*** Opening DATA PROVIDED ***
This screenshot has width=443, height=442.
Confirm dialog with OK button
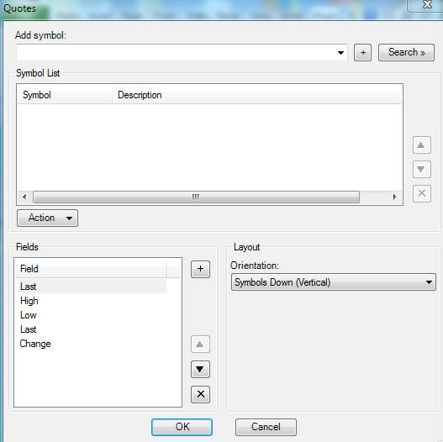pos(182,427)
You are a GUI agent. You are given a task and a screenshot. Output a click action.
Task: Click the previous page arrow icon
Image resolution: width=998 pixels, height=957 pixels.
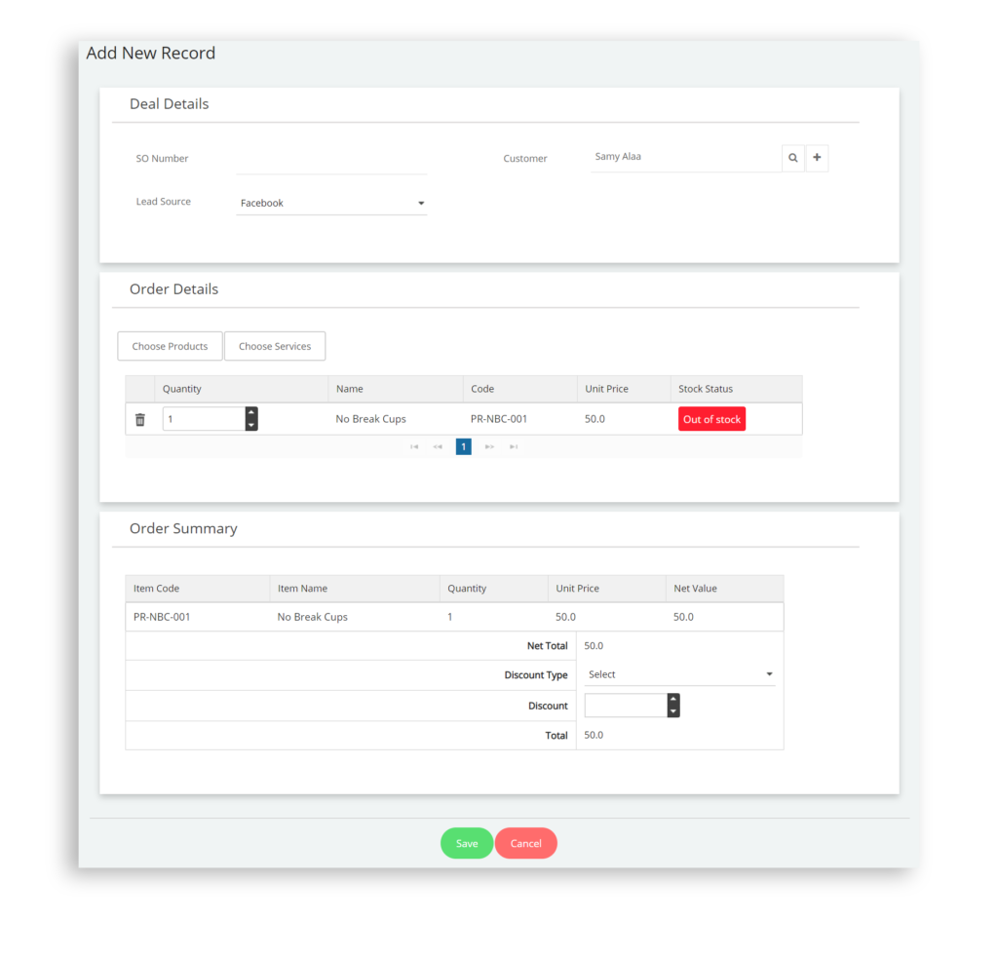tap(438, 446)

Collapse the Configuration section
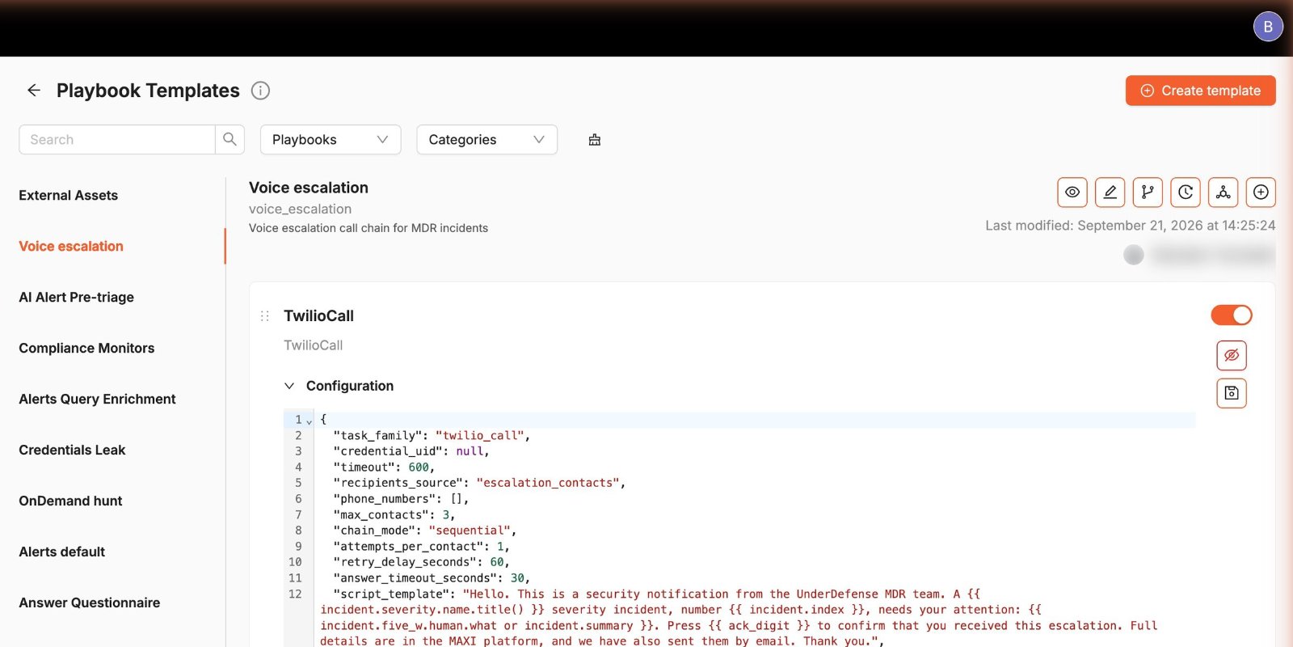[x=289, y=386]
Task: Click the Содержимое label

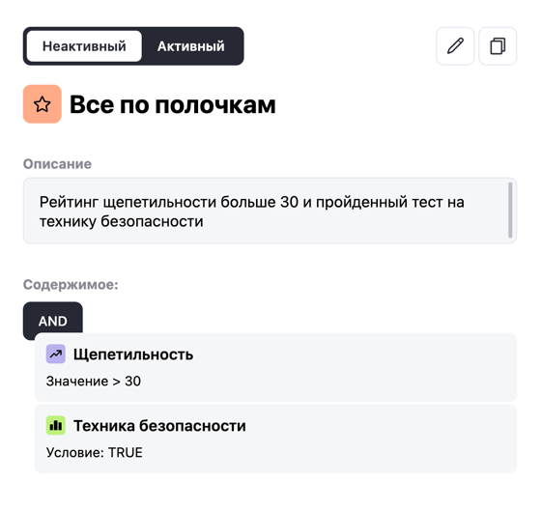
*** Closing DATA PROVIDED ***
*** Opening DATA PROVIDED ***
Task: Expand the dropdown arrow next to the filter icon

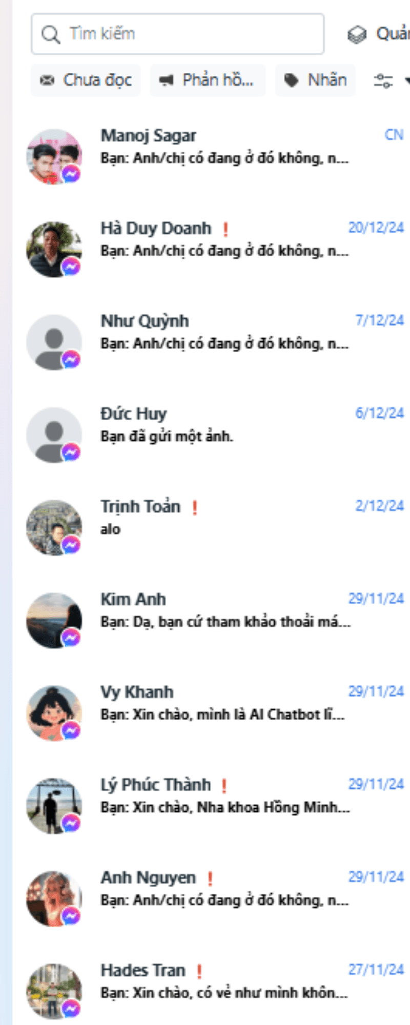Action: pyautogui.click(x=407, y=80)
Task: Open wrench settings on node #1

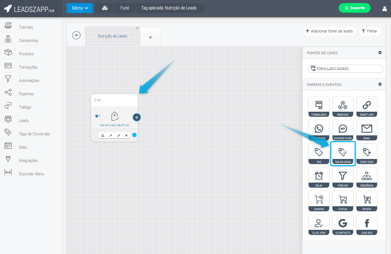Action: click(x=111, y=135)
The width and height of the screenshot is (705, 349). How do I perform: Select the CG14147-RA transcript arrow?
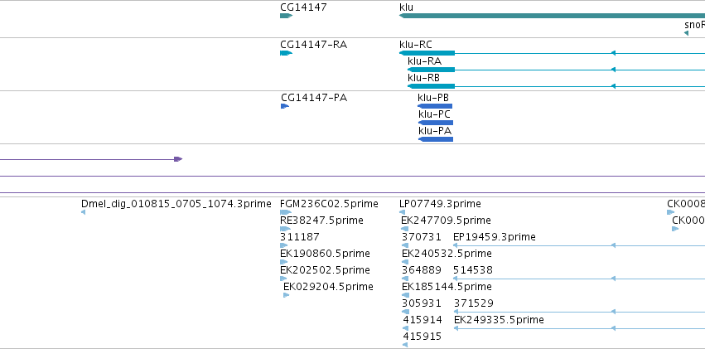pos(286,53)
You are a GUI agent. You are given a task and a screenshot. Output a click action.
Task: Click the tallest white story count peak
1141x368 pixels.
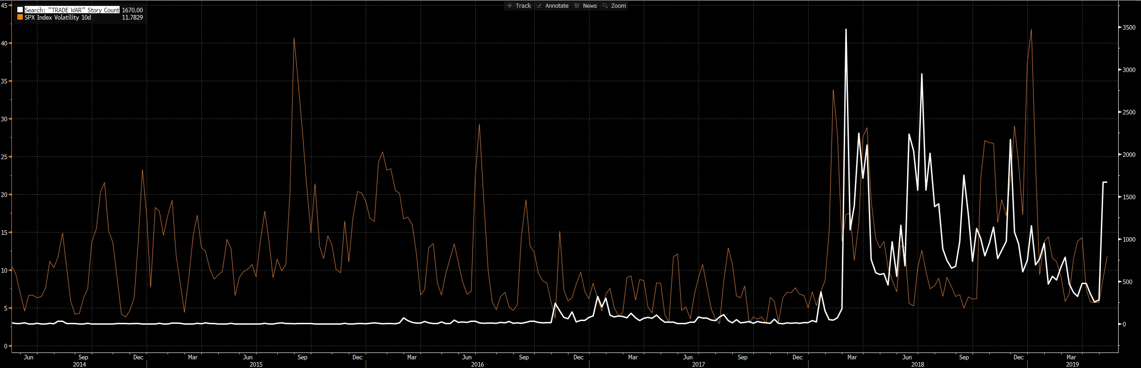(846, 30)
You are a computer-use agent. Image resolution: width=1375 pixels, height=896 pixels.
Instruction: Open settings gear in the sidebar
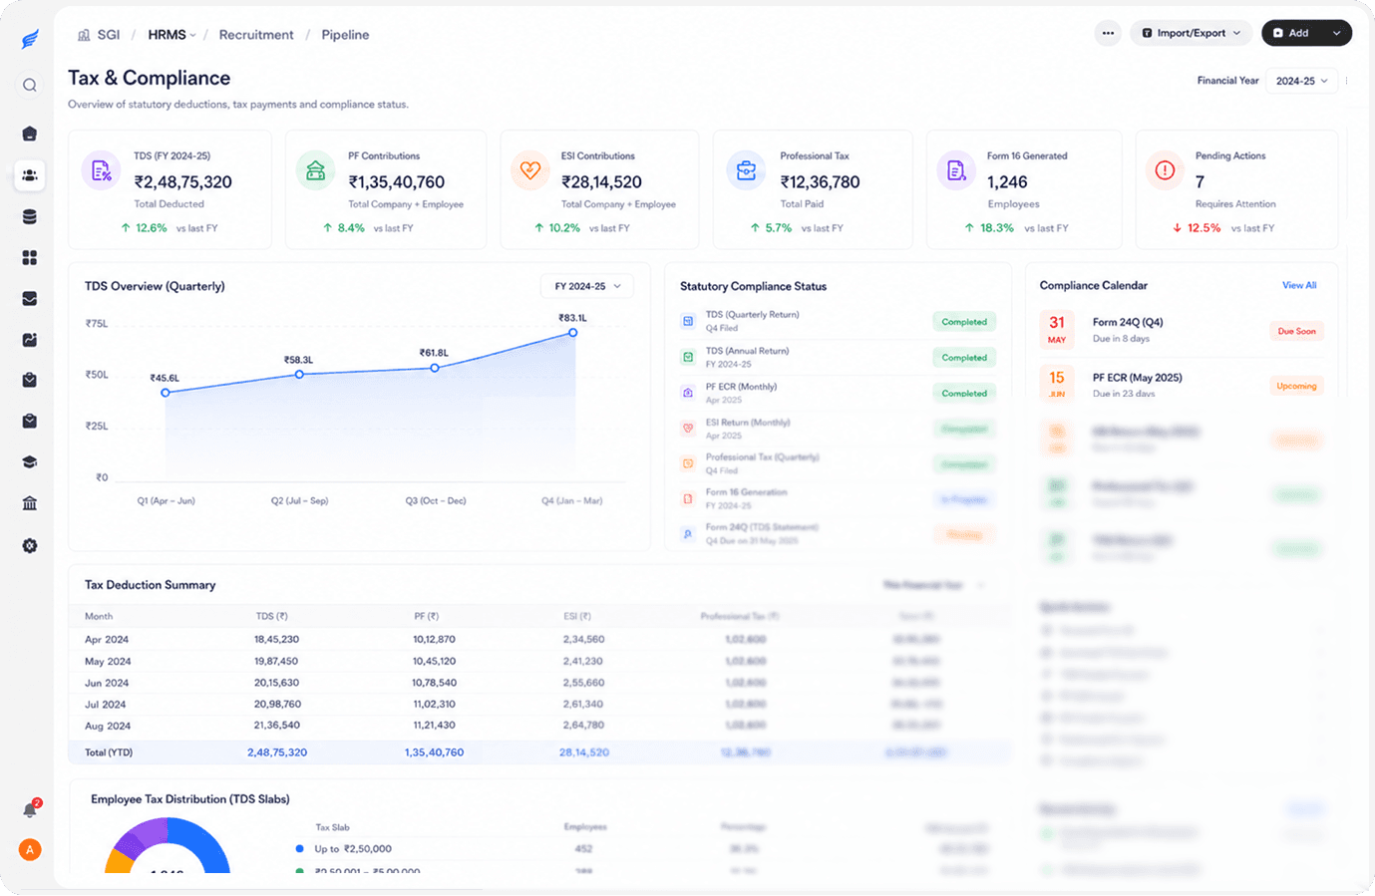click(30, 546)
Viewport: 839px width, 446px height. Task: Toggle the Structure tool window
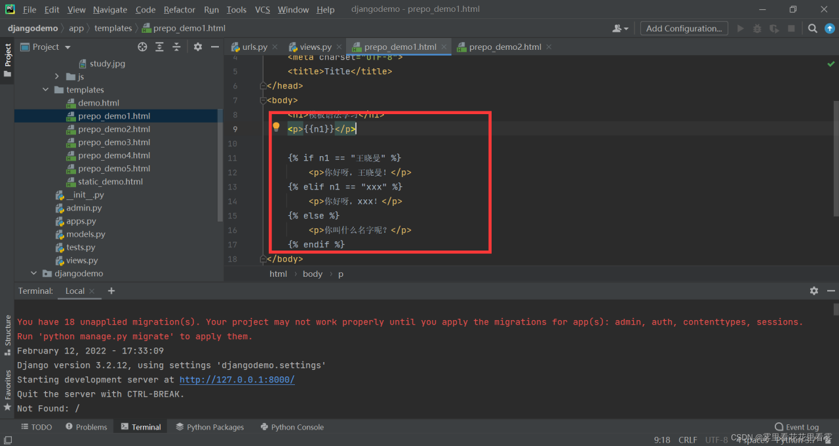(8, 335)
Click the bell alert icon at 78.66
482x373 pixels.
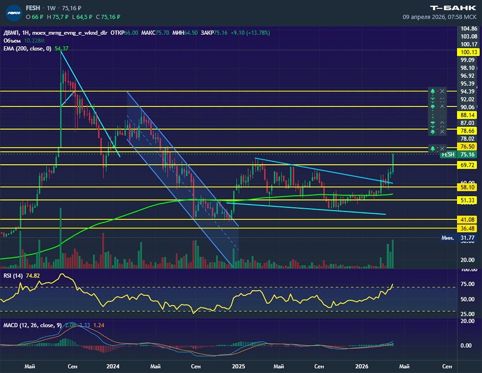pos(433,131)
*** Closing DATA PROVIDED ***
*** Opening DATA PROVIDED ***
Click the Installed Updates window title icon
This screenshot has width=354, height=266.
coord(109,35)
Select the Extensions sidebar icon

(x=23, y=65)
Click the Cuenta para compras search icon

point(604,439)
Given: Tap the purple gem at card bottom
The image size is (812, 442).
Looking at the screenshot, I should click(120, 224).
*** Closing DATA PROVIDED ***
• WHAT IS NEEDED: Would you write out exactly the lines above, starting at the line containing "This screenshot has width=443, height=442." and stopping after the line containing "Task: Click the Содержимое label"? Omit the pictures.

• WRITTEN SOLUTION:
This screenshot has width=443, height=442.
Confirm dialog with OK button
pos(182,427)
You are a GUI agent. You are given a task and a screenshot. Output a click action.
Task: Click the previous page arrow icon
Image resolution: width=998 pixels, height=957 pixels.
tap(438, 446)

Collapse the Configuration section
[x=289, y=386]
Task: Click the Содержимое label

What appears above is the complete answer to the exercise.